Translation: “I had these expectations about using portfolios that even I have to admit were unrealistic. My students were not willing revise all six of the ten or so page essays I assigned in a single term. None of them became professional writers as result of my freshman-level class at a community college. Therefore, portfolios don’t work.”
Absolutely ridiculous.
Excellent response! The piece in Inside Higher Ed made me simultaneously furious and just too tired to try to respond to all of the errors and omissions and misconceptions. But you took care of that!
I especially liked the analogy–“I tried to teach novels, did it badly without looking at what anyone had done before or really thinking about it, it didn’t go well, therefore novels are a waste of time.” Sheesh!
Steven,
Great response. You wrote many of the things that I was too mad and short on time to write myself. I have no idea why Inside Higher Ed keeps publishing Wilson’s articles, especially since this latest piece is not the first that sucks. The editors need to take some responsibility for publishing such ill-informed work. The article aso really highlights the need for effective training of comp. instructors, since it’s clear that Wilson isn’t well-trained in the field.
Rant? Diatribe? Are we reading the same essay?
Wilson is not a compositionalist, but a creative writer teaching comp at a community college. I read this as an informal account of her experience using portfolio grading. Her tone seems more puzzled than pissed–I doubt she is emotionally invested enough in the subject to make a rant or diatribe.
Unlike yourself, perhaps?
I hope I’m not being too snarky–I found your “where I’m at” interesting….
Oh, I would describe my post as a rant/diatribe, no question about it.
What so pisses me off about Wilson– and really, this is *Inside Higher Ed’s* fault ultimately since they published it– is that she is so ridiculously ill-informed, and yet she’s getting a platform in a national publication to say this stupid stuff. And you’ve got to realize that folks in my field (composition and rhetoric) get this sort of treatment all the time. We’re a field/discipline with a body of scholarship (conferences, journals, books, etc., etc.) that frequently enough gets ignored completely by people like Wilson.
You say she’s “puzzled;” I say she’s ignorant.

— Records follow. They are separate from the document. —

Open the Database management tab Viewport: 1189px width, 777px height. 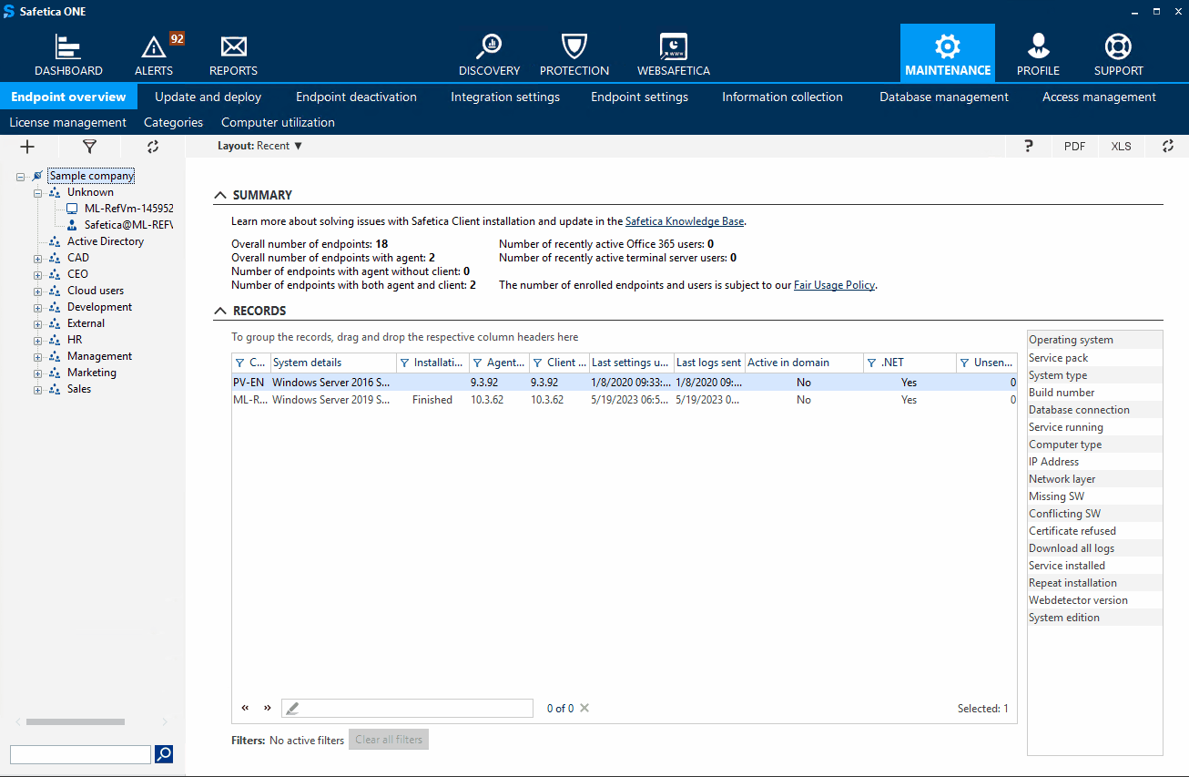943,97
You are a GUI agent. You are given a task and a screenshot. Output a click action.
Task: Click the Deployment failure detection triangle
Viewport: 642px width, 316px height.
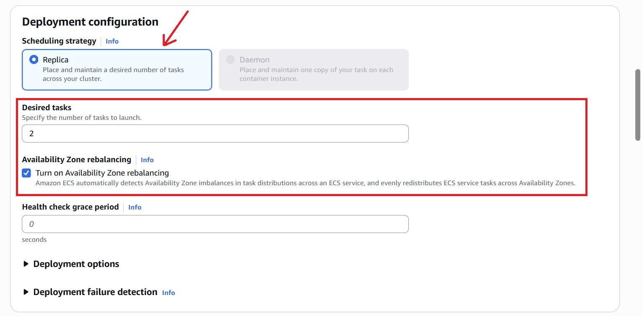pyautogui.click(x=26, y=292)
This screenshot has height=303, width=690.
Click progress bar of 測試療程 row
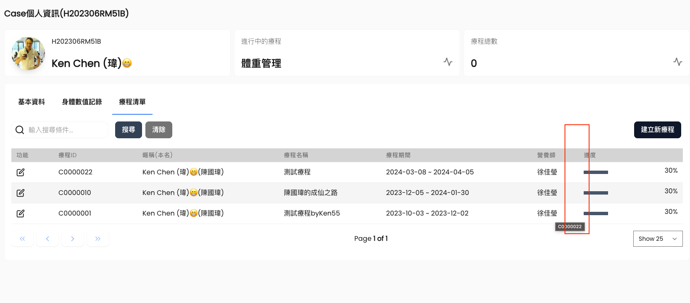[596, 172]
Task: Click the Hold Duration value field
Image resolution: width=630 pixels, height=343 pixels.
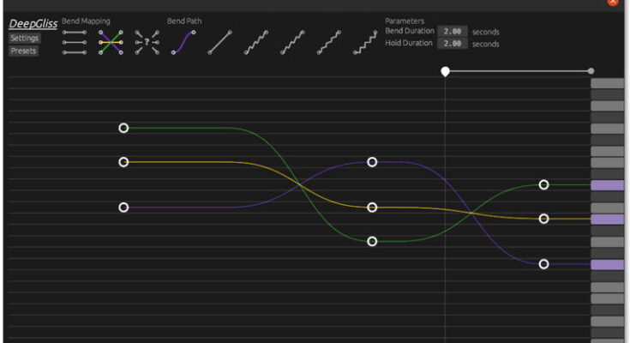Action: pos(452,44)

BTW, I don’t see where it says she’s teaching creative writing. But if that’s what she’s teaching, her “puzzlement/ignorance” about writing portfolios is even more profound. No creative writer (and I should point out I used to be involved more in that end of things– I have an MFA in Fiction Writing) would revise EVERYTHING, and if you’re teaching a creative writing class and you set it up to be all about the grade, well, that’s pretty dumb. Even more dumb than if you were teaching a more traditional first year comp class, IMO.